INSTRUCTIONS TO FOLLOW: Print out every entry that follows, exactly as written.
─── PROVIDED DATA ───
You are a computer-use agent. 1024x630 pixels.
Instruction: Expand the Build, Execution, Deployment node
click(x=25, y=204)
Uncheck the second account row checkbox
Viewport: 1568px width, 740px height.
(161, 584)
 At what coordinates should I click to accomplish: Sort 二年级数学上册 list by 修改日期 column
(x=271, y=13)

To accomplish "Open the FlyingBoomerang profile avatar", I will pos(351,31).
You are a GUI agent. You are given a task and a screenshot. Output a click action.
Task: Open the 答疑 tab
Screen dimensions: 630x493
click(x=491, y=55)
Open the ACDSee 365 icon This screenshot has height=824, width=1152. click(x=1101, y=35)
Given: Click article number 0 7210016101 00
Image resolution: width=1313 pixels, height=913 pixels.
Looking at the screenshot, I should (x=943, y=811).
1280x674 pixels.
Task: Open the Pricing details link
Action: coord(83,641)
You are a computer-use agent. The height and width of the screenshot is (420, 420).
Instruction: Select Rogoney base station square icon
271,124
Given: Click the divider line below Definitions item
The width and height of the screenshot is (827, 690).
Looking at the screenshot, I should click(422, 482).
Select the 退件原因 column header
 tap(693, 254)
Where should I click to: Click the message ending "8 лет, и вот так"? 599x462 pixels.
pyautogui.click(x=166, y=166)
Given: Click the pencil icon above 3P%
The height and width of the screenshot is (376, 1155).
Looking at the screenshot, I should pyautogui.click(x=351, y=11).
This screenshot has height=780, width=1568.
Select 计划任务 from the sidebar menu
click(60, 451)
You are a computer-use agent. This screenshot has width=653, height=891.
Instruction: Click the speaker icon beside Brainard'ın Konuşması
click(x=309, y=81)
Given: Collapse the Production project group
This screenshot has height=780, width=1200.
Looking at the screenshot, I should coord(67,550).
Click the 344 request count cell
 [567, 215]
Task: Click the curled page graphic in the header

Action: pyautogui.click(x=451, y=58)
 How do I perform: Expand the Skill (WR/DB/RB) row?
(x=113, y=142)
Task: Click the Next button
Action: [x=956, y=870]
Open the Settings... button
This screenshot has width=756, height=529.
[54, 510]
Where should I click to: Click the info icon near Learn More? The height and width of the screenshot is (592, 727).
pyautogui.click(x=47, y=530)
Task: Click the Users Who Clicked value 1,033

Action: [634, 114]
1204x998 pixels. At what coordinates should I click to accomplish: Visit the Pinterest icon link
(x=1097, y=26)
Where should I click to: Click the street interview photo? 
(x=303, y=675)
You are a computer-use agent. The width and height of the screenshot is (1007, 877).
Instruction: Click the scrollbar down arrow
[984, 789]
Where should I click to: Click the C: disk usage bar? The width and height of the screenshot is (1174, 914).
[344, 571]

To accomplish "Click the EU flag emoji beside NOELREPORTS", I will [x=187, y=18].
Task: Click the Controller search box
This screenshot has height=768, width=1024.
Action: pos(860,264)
───
OUTPUT FOR THIS TASK:
You are a computer-use agent. 1024x630 pixels.
Instruction: Expand the Build, Execution, Deployment node
click(x=25, y=204)
Uncheck the second account row checkbox
Viewport: 1568px width, 740px height.
(161, 584)
 At what coordinates should I click to accomplish: Sort 二年级数学上册 list by 修改日期 column
(x=271, y=13)

To accomplish "Open the FlyingBoomerang profile avatar", I will pos(351,31).
You are a GUI agent. You are given a task and a screenshot. Output a click action.
Task: Open the 答疑 tab
Screen dimensions: 630x493
click(x=491, y=55)
Open the ACDSee 365 icon This screenshot has height=824, width=1152. click(x=1101, y=35)
Given: Click article number 0 7210016101 00
Image resolution: width=1313 pixels, height=913 pixels.
Looking at the screenshot, I should (x=943, y=811).
1280x674 pixels.
Task: Open the Pricing details link
Action: coord(83,641)
You are a computer-use agent. The height and width of the screenshot is (420, 420).
Instruction: Select Rogoney base station square icon
271,124
Given: Click the divider line below Definitions item
The width and height of the screenshot is (827, 690).
Looking at the screenshot, I should click(422, 482).
Select the 退件原因 column header
 tap(693, 254)
Where should I click to: Click the message ending "8 лет, и вот так"? 599x462 pixels.
pyautogui.click(x=166, y=166)
Given: Click the pencil icon above 3P%
The height and width of the screenshot is (376, 1155).
Looking at the screenshot, I should pyautogui.click(x=351, y=11).
This screenshot has height=780, width=1568.
Select 计划任务 from the sidebar menu
click(60, 451)
You are a computer-use agent. This screenshot has width=653, height=891.
Instruction: Click the speaker icon beside Brainard'ın Konuşması
click(x=309, y=81)
Given: Collapse the Production project group
This screenshot has height=780, width=1200.
Looking at the screenshot, I should coord(67,550).
Click the 344 request count cell
 [567, 215]
Task: Click the curled page graphic in the header

Action: pyautogui.click(x=451, y=58)
 How do I perform: Expand the Skill (WR/DB/RB) row?
(x=113, y=142)
Task: Click the Next button
Action: [x=956, y=870]
Open the Settings... button
This screenshot has width=756, height=529.
[54, 510]
Where should I click to: Click the info icon near Learn More? The height and width of the screenshot is (592, 727).
pyautogui.click(x=47, y=530)
Task: Click the Users Who Clicked value 1,033

Action: [634, 114]
1204x998 pixels. At what coordinates should I click to accomplish: Visit the Pinterest icon link
(x=1097, y=26)
Where should I click to: Click the street interview photo? 
(x=303, y=675)
You are a computer-use agent. The width and height of the screenshot is (1007, 877).
Instruction: Click the scrollbar down arrow
[984, 789]
Where should I click to: Click the C: disk usage bar? The width and height of the screenshot is (1174, 914).
[344, 571]

To accomplish "Click the EU flag emoji beside NOELREPORTS", I will [x=187, y=18].
Task: Click the Controller search box
This screenshot has height=768, width=1024.
Action: pos(860,264)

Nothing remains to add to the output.